Introduction
Since the seminal article of Black and Scholes (1973) on option pricing, a vast amount of literature has been written concerning options. Most of these articles consider perfect and complete markets, where options can be replicated by self-financing strategies involving continual revisions in a portfolio containing the underlying security. The price is then shown to be the ‘riskneutral’ expected cash-flows discounted at the risk-free rate: see for instance the seminal articles of Harrison & Kreps (1979), Harrison & Pliska (1981, 1983), Karatzas (1988) and El Karoui & Rochet (1989).

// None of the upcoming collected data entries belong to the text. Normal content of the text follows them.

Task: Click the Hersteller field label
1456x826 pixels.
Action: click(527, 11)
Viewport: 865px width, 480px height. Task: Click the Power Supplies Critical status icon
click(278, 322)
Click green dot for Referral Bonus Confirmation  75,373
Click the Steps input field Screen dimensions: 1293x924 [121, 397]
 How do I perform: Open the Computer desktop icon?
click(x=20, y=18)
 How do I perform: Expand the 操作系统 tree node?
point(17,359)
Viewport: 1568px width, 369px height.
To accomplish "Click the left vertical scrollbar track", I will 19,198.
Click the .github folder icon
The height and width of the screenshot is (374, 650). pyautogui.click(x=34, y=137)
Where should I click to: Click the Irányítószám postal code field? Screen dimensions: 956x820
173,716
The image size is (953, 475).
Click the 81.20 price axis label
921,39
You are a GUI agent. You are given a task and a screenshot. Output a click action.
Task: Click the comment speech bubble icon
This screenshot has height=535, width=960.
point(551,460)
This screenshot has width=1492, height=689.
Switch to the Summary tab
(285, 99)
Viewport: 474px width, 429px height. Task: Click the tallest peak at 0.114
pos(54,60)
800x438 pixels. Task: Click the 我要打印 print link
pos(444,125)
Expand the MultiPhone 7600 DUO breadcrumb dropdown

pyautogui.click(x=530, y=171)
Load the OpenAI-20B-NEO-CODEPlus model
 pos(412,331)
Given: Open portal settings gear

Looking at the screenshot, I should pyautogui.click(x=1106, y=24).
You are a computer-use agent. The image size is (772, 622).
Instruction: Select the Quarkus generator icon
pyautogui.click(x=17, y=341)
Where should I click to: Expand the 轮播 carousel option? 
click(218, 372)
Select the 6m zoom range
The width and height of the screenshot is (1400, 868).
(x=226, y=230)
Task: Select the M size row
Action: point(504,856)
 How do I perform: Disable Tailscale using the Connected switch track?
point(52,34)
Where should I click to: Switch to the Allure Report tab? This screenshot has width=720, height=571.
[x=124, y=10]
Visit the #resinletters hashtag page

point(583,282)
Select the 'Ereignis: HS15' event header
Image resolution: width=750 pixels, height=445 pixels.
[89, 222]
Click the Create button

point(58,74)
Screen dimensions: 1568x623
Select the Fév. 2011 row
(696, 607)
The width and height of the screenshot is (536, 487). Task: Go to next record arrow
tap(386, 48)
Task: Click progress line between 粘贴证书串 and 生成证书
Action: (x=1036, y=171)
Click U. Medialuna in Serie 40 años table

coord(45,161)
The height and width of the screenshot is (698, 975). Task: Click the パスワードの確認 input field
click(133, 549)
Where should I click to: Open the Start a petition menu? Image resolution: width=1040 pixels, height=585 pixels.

However, very broadly speaking, in any financial model, the equilibrium price of any asset is found to aggregate the risk-aversions of the individuals and their demands for this asset taking into account its correlation with the state variables of the economy (see for instance the general equilibrium model of Cox, Ingersoll & Ross (1985)) or with a ‘well-defined’ variable (Breeden 1989). But expected utility is, in general, a function of all the moments of the distribution: rules and pricing involving only two moments or duplication are valid only for a limited class of utility functions, or for specific distributions. For several years, finance research has got rid of utility functions in option pricing through the inspired idea of duplication. If the option is simply, at each instant, a portfolio composed of two others assets, then of course its price is the simple sum of the prices of the two assets (the underlying and the risk-free assets), these two prices being determined elsewhere.